The Government is committed to enhancing the quality and affordability of pre-school services. In recent years, more places have been provided by anchor and partner operators, which are subjected to fee caps and quality requirements, as well as by the Ministry of Education.
Today, close to half of Singaporean children enrolled in childcare centres are benefiting from these schemes. This is a significant increase from about 20 per cent in 2012.

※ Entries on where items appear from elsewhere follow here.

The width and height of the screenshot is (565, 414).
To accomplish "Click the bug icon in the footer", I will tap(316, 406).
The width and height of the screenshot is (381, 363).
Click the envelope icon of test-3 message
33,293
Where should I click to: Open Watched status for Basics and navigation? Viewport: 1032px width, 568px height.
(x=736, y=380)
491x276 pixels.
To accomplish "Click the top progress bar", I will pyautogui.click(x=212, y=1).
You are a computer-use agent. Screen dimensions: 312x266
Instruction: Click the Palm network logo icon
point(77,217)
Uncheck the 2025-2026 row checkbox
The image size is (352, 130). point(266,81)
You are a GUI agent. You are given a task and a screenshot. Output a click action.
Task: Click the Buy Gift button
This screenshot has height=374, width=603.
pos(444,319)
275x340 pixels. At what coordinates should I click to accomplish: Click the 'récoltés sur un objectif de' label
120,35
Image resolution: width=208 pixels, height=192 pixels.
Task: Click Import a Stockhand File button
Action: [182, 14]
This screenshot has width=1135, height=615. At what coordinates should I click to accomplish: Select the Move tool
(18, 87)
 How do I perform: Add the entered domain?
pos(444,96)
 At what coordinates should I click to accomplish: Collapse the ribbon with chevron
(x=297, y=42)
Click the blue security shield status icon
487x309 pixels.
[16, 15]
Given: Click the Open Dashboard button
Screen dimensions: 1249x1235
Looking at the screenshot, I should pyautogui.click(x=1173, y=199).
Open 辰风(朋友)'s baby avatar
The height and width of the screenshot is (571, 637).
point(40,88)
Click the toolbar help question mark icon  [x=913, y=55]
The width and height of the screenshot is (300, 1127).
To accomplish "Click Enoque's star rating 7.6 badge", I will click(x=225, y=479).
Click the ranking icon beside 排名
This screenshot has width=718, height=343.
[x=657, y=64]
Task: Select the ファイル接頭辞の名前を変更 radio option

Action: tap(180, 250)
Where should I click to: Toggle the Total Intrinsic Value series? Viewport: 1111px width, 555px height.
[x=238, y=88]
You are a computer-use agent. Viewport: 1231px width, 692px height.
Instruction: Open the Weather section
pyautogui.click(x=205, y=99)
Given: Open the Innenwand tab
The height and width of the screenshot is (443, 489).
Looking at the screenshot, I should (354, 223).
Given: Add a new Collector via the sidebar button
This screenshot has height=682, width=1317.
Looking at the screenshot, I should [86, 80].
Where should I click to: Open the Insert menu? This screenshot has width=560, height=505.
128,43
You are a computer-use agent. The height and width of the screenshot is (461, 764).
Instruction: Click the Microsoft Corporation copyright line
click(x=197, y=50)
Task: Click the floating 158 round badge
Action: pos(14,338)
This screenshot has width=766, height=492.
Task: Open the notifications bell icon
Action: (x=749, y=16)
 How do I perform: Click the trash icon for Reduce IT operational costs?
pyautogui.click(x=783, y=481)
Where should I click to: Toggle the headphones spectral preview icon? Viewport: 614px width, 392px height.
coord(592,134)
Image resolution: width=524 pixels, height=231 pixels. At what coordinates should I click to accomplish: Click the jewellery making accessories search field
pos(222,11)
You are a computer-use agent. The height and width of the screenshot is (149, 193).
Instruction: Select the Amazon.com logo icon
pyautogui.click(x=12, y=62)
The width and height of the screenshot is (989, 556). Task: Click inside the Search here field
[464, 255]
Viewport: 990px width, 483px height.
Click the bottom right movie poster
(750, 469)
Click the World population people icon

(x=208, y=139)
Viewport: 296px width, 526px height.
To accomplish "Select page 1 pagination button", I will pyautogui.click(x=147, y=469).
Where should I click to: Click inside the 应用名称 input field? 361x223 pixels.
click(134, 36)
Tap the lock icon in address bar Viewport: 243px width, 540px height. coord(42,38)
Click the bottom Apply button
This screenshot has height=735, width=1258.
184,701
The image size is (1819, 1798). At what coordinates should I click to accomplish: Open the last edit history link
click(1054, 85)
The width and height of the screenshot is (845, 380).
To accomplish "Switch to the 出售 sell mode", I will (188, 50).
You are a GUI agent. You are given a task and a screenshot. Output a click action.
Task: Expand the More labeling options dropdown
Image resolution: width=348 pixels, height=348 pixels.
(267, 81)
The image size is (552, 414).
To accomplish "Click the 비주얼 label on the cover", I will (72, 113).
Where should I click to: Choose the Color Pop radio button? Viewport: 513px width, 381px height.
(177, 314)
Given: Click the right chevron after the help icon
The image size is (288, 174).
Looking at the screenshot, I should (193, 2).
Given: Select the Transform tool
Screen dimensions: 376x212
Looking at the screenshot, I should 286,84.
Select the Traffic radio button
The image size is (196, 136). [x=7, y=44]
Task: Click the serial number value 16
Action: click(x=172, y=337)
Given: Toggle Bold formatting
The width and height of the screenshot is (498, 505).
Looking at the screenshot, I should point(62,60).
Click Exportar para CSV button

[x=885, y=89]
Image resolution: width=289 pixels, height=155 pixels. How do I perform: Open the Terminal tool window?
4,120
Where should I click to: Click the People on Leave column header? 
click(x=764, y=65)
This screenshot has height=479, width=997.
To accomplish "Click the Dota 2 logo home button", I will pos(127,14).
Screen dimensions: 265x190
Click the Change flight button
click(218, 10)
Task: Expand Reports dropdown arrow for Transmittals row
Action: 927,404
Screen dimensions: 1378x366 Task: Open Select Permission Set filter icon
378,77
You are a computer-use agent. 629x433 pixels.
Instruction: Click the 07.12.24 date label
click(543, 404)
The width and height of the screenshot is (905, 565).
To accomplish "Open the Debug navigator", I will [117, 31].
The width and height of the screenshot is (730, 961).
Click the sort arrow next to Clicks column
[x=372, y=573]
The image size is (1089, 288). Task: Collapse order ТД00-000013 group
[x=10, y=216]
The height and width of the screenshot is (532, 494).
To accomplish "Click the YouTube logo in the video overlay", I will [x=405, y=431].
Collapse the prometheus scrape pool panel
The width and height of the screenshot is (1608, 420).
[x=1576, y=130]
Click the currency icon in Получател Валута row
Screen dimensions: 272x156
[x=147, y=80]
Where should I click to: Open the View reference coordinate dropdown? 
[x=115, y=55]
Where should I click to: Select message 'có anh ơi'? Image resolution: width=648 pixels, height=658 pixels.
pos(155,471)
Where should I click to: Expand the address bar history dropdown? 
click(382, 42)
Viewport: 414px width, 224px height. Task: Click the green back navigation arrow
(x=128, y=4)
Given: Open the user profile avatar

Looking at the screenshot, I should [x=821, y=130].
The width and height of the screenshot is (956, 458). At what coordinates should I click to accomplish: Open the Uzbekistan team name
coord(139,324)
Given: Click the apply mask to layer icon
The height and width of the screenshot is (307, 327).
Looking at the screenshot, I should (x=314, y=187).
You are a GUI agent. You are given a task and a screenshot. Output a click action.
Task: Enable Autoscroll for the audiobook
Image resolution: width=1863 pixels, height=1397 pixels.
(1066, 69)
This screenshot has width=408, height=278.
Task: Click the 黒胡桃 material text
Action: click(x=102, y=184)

Subsidies are also available to help parents with the cost of childcare or kindergarten services. With these subsidies, low-income families with children attending anchor operator childcare centres or kindergartens pay as little as a few dollars a month for pre-school.
Last year, the government expenditure on these subsidies amounted to about $400 million, a significant increase from about $240 million in 2012.
There are also other initiatives and subsidies to help parents manage the costs of raising their children, such as tax benefits and medical grants.
The Baby Bonus and Child Development Account can also be used to offset pre-school fees.
In addition to making pre-school affordable, more is also being done to raise the quality of pre-schools - through the new Early Childhood Development Centres Bill, and by encouraging more pre-schools to come on board the Singapore Pre-school Accreditation Framework (Spark) quality assurance certification scheme.
Today, one in three pre-schools is Spark-certified.
We will continue to review and enhance our initiatives to provide quality and affordable pre-school services, so as to give every child a good start.